Return, from the listing below, each line where the word "icon" appears.

Material provided ▸
● ● ● ●
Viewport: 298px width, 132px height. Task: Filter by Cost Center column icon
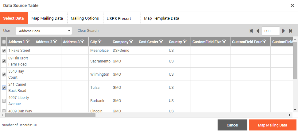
● ● ● ●
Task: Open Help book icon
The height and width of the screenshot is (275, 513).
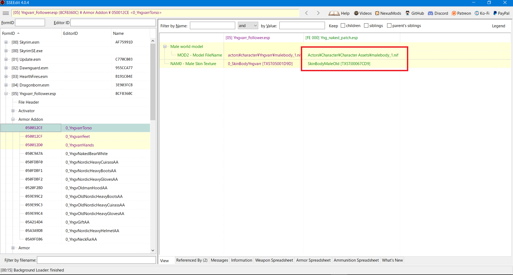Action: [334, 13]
● ● ● ●
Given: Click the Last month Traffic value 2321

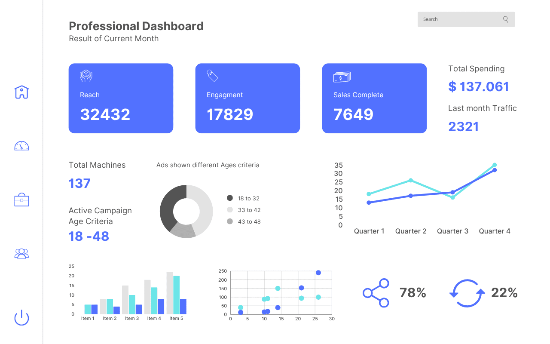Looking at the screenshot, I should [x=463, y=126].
● ● ● ●
Answer to the problem ▸
Viewport: 298px width, 132px height. Task: Filter by Cost Center column icon
Task: Open Help book icon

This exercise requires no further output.